Data records:
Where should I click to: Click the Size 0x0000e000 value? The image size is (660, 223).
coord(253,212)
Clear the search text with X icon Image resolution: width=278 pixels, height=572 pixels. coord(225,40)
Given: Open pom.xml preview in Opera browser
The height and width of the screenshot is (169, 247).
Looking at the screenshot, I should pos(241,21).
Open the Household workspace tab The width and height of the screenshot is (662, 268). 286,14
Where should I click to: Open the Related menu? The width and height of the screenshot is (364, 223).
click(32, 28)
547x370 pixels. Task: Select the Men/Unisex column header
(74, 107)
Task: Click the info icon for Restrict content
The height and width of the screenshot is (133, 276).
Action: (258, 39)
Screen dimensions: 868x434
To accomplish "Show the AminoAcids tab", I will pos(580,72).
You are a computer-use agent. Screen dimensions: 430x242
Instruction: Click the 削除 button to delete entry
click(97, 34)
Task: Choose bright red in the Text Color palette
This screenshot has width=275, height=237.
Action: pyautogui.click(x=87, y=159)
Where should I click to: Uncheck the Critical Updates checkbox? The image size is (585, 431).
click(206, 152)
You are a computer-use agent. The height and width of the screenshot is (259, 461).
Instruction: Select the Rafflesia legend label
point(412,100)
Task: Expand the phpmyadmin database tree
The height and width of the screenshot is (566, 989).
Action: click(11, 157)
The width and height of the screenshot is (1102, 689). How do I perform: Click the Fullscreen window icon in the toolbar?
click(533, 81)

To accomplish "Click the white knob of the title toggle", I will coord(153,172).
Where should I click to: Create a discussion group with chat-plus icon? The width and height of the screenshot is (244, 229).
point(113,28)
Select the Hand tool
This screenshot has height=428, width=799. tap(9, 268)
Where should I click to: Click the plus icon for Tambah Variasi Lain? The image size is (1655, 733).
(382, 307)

What you will do:
Would you please set down the lines from the one with "The width and height of the screenshot is (1102, 689)." to the end of the data above, exactly and without any other lines?

Written response:
The width and height of the screenshot is (1102, 689). How do I perform: Click the Fullscreen window icon in the toolbar?
click(533, 81)

To accomplish "Click the white knob of the title toggle", I will coord(153,172).
Where should I click to: Create a discussion group with chat-plus icon? The width and height of the screenshot is (244, 229).
point(113,28)
Select the Hand tool
This screenshot has height=428, width=799. tap(9, 268)
Where should I click to: Click the plus icon for Tambah Variasi Lain? The image size is (1655, 733).
(382, 307)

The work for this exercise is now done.